Advertisement

Nursing Home Fined $50,000 by State in ’92 : Ventura: The Victoria Care Center received four citations, including a $30,000 penalty for patient neglect, a report says.

Share
SPECIAL TO THE TIMES

State health inspectors fined a Ventura nursing home more than $50,000 last year, the 13th highest amount of fines levied against any California nursing home in 1992, a health care advocacy group said.

The Victoria Care Center, a 188-bed home where rates start at $95 per day, received four state citations last year: three for poor resident care and one for deliberately keeping inaccurate records on patients, according to the nonprofit California Advocates for Nursing Home Reform.

“They’re all fairly serious violations,” said David Seubert, a manager with the San Francisco-based group. “That puts a little red light in front of me saying this facility has some problems.”

Advertisement

The information was published in the group’s first annual report card on California’s 1,228 nursing homes.
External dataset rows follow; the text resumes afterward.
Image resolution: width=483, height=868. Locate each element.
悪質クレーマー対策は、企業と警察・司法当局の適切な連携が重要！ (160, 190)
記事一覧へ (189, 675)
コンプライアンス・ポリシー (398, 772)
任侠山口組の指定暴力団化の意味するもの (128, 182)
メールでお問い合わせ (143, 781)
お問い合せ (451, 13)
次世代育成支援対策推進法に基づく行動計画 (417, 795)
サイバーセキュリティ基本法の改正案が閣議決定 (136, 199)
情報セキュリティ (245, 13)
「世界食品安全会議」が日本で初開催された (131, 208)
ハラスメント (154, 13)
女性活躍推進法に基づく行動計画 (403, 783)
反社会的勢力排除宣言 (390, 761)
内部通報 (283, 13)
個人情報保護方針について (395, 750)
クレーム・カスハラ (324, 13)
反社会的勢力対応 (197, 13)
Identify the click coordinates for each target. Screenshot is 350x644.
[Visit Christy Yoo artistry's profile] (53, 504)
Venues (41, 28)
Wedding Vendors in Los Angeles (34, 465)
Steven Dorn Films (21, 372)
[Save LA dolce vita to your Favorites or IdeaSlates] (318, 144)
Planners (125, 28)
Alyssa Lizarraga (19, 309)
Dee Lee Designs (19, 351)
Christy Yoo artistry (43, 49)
The report analyzed the 1,812 citations issued by the state Department of Health Services for violations of state health regulations.
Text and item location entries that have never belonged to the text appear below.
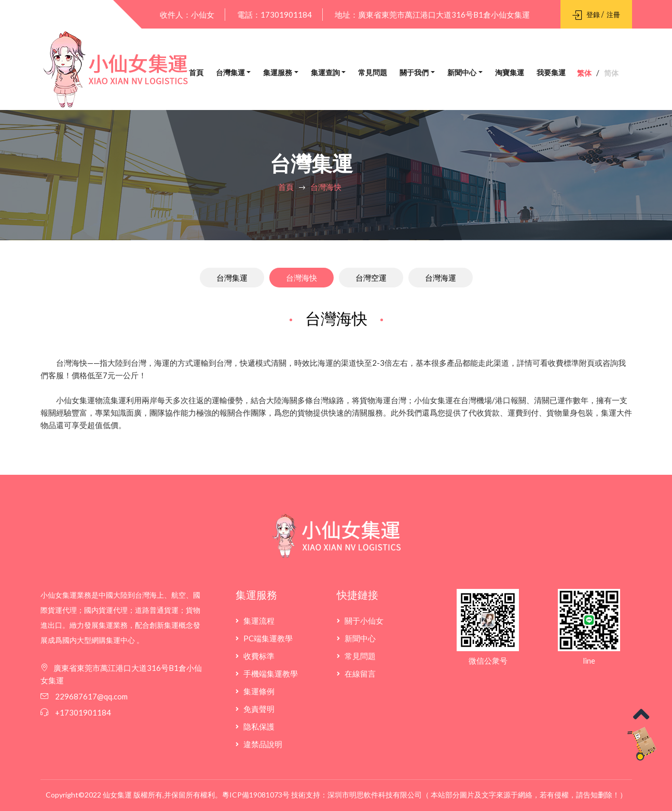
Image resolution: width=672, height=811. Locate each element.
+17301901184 (83, 712)
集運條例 (259, 691)
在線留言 (360, 673)
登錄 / (588, 15)
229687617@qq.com (90, 696)
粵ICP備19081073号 (256, 794)
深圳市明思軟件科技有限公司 (375, 794)
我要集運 (551, 73)
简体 (611, 73)
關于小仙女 (364, 621)
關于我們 (414, 73)
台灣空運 (371, 278)
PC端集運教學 (268, 638)
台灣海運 (441, 278)
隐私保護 (259, 726)
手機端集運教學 (270, 673)
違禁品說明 (263, 744)
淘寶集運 (510, 73)
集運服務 (278, 73)
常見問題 (373, 73)
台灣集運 (230, 73)
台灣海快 (326, 187)
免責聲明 (259, 709)
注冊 (613, 15)
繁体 (584, 73)
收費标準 (259, 656)
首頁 (196, 73)
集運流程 (259, 621)
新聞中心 (462, 73)
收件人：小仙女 (187, 15)
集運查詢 (325, 73)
No other nursing homes in Ventura County made the group’s list of the top 20 violators.

In one citation issued in September, the state fined the Everglades Street nursing home $30,000 for three counts of neglect against a patient: not treating the patient’s bedsores, failing to diagnose that the person was dehydrated and malnourished, and not removing staples that had been inserted into the patient’s hip.
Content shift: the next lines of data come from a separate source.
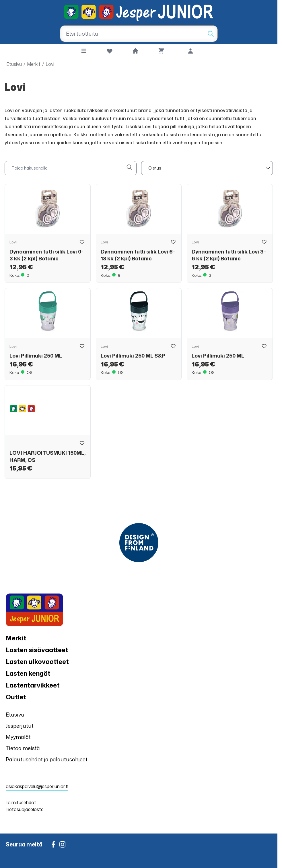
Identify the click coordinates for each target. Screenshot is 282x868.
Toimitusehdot (21, 802)
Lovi (50, 64)
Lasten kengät (28, 673)
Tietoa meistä (23, 748)
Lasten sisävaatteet (37, 650)
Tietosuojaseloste (25, 809)
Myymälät (18, 737)
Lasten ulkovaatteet (37, 661)
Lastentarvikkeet (33, 685)
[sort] (207, 168)
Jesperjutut (20, 726)
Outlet (16, 697)
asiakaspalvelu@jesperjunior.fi (37, 786)
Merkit (34, 64)
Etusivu (14, 64)
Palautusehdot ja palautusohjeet (46, 759)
That patient later died in a hospital, Seubert said.

Officials at the state Department of Health Services in Ventura, which monitors nursing homes in the county, confirmed that citations were issued in 1992 against Victoria Care Center.

But Health Services Department Supervisor Bill Jennings declined to comment on the case because the nursing home has appealed the citations to Superior Court.

Victoria Care Center, which is in a meticulously landscaped, newer building with a pink-and-gray hotel-like lobby, opened in July, 1991.

It is partially owned by Community Memorial Hospital in Ventura and is managed by a Canoga Park firm called Sign of the Dove, which also runs two other Los Angeles Area nursing homes.

Advertisement

A Sign of the Dove employee confirmed that the company is appealing all of the citations.

“They’re not true,” office worker Tersa Rudow said.

Rudow said the charges stemmed from complaints by a former employee who was fired from her job as a dietary worker.

After she was fired, the woman used information she obtained from friends still working at Victoria Care Center to make complaints to state health officials, Rudow said.

“Disgruntled employees like to call the health department,” she said. “She called the health department every day.”

The state issued all of the citations during September and October.

In addition to the charges surrounding the patient who suffered bedsores, the state also levied a $15,000 fine against Victoria Care Center for failing to diagnose that a resident had suffered a broken hip in a fall, according to the nursing home reform group.

Inspectors also charged Victoria Care Center $3,000 for failing to examine the condition of a patient who had fallen four times. Such an examination could have determined whether the resident needed a wheelchair or had a medical problem, Seubert said.

And on Oct. 19, the state fined Victoria Care $2,500, charging that the home’s nursing director had ordered three nurses to omit references to a patient’s broken leg in the resident’s records.

Advertisement

Seubert said his group cannot determine if the charges relate to one patient or four because the state conceals the identity of patients to protect their privacy.

Although none of the charges suggested that patients died at the nursing home as the result of poor care, Seubert said the citations may indicate that there is not enough staff at Victoria Care Center to properly care for residents.

If a patient suffered bedsores and dehydration, for example, that is a sign of neglect, he said.

“Residents have to be moved,” he said. “They have to be repositioned.”

In addition, he said, nursing home staff also need to make sure patients eat and drink enough, because dehydration and poor nourishment can contribute to bedsores, he said. “The skin gets fragile,” he said.

In the report card on California nursing homes, Seubert’s group cited high staff turnover--88.9%--as a major problem in the industry.

At Victoria Care Center, administrator Raquel Haas declined to comment on the citations because she has been at the nursing home only three months. And another administrator, John Boerger, began working there three days ago, Haas said.